BEGIN INFORMATION PROVIDED

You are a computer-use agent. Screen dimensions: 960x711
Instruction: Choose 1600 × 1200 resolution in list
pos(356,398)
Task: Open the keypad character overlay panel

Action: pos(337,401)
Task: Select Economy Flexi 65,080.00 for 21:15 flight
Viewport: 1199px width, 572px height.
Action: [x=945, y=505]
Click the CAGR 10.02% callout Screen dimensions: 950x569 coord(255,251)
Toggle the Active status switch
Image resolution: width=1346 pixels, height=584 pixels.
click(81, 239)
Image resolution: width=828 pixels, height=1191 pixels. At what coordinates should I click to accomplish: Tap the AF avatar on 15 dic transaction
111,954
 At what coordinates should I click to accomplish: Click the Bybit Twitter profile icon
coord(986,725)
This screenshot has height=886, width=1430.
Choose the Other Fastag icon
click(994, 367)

END INFORMATION PROVIDED

AIM OF THE EXERCISE: Your answer should hold the line with "This screenshot has height=886, width=1430." and each line after it to the end of the data, retyped exactly. Include no other lines.

PROBLEM SOLUTION:
This screenshot has height=886, width=1430.
Choose the Other Fastag icon
click(994, 367)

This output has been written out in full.